DATA TO PROCESS
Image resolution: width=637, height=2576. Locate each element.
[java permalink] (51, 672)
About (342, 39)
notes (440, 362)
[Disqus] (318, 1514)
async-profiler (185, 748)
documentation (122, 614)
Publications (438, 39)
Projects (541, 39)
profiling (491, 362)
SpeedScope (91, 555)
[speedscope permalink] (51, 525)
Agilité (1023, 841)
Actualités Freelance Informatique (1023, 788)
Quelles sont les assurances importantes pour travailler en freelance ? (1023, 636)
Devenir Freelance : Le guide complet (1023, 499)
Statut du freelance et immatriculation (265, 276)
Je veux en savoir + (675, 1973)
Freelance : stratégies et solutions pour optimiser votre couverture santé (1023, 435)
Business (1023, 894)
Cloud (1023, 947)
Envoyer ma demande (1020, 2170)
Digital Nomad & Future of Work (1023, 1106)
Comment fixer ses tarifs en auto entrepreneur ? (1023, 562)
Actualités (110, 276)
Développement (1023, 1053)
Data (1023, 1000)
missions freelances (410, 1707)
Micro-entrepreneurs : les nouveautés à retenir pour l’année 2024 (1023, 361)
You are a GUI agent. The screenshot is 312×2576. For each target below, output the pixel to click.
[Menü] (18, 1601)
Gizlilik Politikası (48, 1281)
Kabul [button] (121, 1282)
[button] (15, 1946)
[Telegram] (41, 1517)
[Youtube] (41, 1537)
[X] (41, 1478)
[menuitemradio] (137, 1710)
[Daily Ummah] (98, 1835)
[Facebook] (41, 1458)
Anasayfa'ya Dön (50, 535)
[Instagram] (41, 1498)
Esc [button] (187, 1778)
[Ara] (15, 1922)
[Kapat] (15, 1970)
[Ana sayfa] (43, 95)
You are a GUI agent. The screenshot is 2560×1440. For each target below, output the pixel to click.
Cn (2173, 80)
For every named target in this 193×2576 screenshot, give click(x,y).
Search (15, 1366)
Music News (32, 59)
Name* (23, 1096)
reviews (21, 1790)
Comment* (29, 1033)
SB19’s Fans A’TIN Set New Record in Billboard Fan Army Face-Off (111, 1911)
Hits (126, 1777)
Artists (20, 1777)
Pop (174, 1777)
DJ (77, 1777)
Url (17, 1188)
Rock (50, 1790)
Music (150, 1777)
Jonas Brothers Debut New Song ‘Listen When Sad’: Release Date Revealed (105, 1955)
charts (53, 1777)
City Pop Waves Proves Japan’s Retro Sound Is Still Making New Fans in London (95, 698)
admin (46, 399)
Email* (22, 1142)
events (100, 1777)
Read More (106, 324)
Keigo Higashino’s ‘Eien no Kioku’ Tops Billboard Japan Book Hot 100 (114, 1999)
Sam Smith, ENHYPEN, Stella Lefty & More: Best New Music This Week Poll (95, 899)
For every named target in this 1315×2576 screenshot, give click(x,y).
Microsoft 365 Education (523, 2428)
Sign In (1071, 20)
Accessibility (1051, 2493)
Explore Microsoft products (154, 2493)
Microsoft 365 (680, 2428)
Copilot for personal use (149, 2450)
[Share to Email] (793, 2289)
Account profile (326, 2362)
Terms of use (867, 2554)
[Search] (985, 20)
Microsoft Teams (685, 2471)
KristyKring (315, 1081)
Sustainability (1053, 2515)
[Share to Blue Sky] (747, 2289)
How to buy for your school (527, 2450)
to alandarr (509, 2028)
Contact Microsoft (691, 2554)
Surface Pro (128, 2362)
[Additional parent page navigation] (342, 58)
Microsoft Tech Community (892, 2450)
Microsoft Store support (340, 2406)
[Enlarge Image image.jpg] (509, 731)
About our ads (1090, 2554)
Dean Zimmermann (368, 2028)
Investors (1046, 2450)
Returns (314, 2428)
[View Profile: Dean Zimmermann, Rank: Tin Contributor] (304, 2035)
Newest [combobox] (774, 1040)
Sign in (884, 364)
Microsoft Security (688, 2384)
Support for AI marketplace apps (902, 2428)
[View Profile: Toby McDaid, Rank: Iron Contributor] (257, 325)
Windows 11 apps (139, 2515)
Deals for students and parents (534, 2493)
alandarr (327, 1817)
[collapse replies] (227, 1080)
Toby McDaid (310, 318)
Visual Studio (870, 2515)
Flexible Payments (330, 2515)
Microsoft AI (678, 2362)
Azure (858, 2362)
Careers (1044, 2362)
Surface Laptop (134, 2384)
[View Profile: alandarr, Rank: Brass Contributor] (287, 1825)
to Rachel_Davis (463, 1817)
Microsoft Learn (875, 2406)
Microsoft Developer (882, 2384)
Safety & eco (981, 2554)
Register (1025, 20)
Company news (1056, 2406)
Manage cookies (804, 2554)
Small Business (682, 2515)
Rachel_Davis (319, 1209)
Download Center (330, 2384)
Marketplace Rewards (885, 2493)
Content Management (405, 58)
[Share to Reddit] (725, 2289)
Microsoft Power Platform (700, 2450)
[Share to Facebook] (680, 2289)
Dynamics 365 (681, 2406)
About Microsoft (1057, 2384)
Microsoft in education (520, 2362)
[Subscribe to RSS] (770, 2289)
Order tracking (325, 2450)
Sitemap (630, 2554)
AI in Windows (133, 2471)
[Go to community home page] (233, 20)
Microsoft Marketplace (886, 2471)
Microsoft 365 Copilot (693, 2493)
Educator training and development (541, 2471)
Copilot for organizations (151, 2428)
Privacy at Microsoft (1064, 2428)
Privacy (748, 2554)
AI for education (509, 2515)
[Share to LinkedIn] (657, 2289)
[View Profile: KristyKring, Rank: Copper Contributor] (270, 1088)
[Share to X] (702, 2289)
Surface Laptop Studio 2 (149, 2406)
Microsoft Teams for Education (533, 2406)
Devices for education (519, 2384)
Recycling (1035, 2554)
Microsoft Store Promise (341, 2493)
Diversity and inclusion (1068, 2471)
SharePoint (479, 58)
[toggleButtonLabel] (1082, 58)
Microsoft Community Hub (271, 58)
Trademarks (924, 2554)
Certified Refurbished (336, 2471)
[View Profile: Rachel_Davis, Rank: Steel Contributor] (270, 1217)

TASK STATEMENT
All lines from the listing above that include "Surface" should be shown.

WRITTEN REPLY
Surface Pro (128, 2362)
Surface Laptop (134, 2384)
Surface Laptop Studio 2 (149, 2406)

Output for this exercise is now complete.